People kind of freak out in a good way if you make bread from scratch. It is perhaps, the ultimate party trick. 😉 And it is SO EASY you guys! Literally, preschoolers can do it, and do it well. I don’t always bake, but when I do, it’s either challah from scratch, or I just have too many over ripe bananas. I can’t believe I haven’t shared this recipe on the blog.
How freaking adorable is my little baking helper? 🙂
I’ve done the math, and have literally baked over 1,000 loaves of challah in the last 3 years (at my old job I would bake between 8-12 every Friday, with help of course. Also bake sales and high holidays required more like 25-75 loaves.) It is definitely a recipe that I have committed to memory, and I tweaked it over the years to get it just right. It has a bit more sugar than the recipe I was given originally called for. That’s my secret, I would say.
This recipe will make 2 loaves.
1 heaping tbsp of active dry yeast (or one packet)
1 cup of sugar
1 tsp of Salt
7 cups of flour
1/2 cup olive oil
Optional seasonings (you could go savory, like garlic/rosemary/thyme, or sweet, the classic being cinnamon raisin)
Tip: If you are making Challah the same day as preparing a nice sit-down dinner, make the dough first, then chop and prep the meal while you wait for the dough to rise.
1. Pour a single packet or a heaping tablespoon of rapid-rise yeast into a pint glass. Fill the glass with warm/hot water, leaving 1-1.5 inches at the top. Add a big ol’ spoonful of sugar. Mix well, and set aside.
Tip: Don’t forget that sugar! The yeast eats the sugar, which makes it expand. You know you’re doing it right if the mixture expands and starts to bubble over the brim, so it’s best to set the glass aside on a plate or Tupperware container, for easy clean up.
2. Combine 2 eggs and 1/2 cup of olive oil in another pint glass.
Tip: Use a high quality olive oil. It makes a big difference in terms of taste.
3. In a mixing bowl, add 3.5 cups of flour, 3/4 cup of sugar, and a teaspoon of course sea salt. Pour in the wet ingredients (your two pint glasses) and mix well.
Tip: Make sure the yeasty sugar water has activated before doing so.
4. Add another 3-3.5 cups of flour, until you have the perfect fluffy dough. Knead the dough for 5-8 minutes.
Tip: Play some groovy tunes and make it a kneading dance party. Did I just say “groovy tunes”? Oy…
5. Put the dough back in the mixing bowl and let it rise for a minimum of 15 minutes. I use rapid rise because I don’t like to wait hours. Ideally, even with rapid rise, you should wait an hour before braiding (I’m usually in the 30-45 minute range if I’m being honest). Now would be the time to add your optional seasonings, too.

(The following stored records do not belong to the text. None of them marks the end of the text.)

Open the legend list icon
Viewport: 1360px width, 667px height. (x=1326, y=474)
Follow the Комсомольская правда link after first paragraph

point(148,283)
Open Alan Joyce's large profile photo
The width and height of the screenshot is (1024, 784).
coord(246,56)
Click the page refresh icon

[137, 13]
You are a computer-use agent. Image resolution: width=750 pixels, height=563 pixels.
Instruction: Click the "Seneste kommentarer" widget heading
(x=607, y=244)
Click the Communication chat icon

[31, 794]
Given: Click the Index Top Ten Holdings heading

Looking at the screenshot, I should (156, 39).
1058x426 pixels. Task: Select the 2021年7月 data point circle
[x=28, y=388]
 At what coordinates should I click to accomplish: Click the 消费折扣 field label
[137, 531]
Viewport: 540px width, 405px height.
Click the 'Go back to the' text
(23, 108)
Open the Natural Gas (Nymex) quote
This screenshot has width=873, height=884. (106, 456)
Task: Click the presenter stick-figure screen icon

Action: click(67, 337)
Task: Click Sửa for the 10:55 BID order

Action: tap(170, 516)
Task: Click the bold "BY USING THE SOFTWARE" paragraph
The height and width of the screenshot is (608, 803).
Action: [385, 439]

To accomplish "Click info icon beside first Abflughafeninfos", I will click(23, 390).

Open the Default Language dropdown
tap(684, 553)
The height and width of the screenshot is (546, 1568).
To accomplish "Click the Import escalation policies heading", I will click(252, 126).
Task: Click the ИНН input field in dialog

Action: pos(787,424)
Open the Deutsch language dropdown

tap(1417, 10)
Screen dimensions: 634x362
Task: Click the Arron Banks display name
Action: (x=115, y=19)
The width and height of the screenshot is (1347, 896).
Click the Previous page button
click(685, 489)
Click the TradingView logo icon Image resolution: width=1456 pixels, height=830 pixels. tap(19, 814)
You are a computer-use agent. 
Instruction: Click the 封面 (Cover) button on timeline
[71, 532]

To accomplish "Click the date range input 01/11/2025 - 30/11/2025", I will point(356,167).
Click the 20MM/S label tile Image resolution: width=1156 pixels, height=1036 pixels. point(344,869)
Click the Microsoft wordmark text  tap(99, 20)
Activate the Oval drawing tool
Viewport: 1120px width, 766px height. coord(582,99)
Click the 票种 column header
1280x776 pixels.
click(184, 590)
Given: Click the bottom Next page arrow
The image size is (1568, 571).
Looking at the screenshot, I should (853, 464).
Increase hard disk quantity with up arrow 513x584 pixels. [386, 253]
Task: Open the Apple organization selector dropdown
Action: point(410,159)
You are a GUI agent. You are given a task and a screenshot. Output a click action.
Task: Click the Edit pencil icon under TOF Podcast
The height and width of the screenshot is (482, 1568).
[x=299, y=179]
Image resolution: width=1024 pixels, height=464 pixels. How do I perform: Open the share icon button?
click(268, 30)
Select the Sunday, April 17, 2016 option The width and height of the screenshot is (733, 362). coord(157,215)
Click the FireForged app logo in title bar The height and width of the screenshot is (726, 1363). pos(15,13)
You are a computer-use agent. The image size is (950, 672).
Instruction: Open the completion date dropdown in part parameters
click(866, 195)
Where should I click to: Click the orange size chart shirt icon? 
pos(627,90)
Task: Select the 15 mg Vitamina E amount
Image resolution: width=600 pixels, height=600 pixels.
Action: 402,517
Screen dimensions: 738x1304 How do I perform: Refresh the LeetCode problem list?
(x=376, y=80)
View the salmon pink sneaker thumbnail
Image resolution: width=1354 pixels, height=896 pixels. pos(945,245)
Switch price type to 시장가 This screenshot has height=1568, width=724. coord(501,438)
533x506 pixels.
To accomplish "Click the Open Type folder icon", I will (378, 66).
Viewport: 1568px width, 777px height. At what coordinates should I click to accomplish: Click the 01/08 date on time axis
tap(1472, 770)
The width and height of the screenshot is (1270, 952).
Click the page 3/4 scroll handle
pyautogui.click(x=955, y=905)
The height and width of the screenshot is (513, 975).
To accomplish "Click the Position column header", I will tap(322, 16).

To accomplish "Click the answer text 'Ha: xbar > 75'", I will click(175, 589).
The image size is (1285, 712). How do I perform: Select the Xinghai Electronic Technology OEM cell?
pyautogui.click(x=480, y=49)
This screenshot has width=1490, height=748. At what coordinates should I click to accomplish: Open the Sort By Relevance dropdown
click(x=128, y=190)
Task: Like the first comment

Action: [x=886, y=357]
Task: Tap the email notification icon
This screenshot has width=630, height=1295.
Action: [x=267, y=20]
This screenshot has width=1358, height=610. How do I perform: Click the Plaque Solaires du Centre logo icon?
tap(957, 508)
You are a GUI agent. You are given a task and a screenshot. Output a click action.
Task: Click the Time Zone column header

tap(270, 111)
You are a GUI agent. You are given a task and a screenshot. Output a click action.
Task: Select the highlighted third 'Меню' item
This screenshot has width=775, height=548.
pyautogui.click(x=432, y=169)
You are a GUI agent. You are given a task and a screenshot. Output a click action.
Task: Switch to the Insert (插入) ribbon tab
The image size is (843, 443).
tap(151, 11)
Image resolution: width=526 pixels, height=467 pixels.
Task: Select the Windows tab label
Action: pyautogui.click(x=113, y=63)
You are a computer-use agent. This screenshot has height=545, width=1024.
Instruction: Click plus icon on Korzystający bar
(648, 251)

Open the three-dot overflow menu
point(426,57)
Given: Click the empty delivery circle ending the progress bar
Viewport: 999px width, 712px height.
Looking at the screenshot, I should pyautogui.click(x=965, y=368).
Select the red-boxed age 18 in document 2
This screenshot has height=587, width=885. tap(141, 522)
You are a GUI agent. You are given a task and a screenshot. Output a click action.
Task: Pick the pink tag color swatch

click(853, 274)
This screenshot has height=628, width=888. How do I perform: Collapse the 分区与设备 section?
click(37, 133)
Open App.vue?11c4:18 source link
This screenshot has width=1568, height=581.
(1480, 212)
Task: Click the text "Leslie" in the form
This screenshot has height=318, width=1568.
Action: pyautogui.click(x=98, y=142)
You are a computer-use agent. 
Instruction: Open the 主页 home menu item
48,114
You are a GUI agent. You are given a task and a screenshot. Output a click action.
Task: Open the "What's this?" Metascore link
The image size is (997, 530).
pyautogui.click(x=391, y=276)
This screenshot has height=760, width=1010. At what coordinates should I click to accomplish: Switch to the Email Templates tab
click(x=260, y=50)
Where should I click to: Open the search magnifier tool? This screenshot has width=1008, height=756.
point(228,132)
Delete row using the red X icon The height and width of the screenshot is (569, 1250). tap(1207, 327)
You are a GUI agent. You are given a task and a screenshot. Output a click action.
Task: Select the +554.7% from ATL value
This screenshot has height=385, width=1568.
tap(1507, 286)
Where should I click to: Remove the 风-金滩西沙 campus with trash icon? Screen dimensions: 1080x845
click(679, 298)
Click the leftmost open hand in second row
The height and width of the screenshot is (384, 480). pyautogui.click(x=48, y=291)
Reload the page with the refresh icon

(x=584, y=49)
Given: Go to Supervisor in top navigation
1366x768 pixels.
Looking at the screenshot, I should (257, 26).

Tip: Add a tiny bit of oil to the mixing bowl bottom and sides so the dough doesn’t stick to it as much.
6. When you are ready to braid, preheat the oven to 375 degrees.
7. Braid away. Maybe I’ll do a video showing how to make a pretty 6 strand loaf, but spoiler alert, it all tastes the same ;).
8. Cover your beautiful braided dough in egg wash. (2 eggs + honey + spices, if you choose).
9. Bake for 20 minutes, then turn off the oven but let it continue baking for another 10-15 minutes.
That’s it! Traditionally challah is enjoyed on Shabbat (Friday sundown to Saturday night, once 3 stars in the sky are visible), but who are we kidding, it’s awesome any day of the week! Let me know if you try this out and how it goes!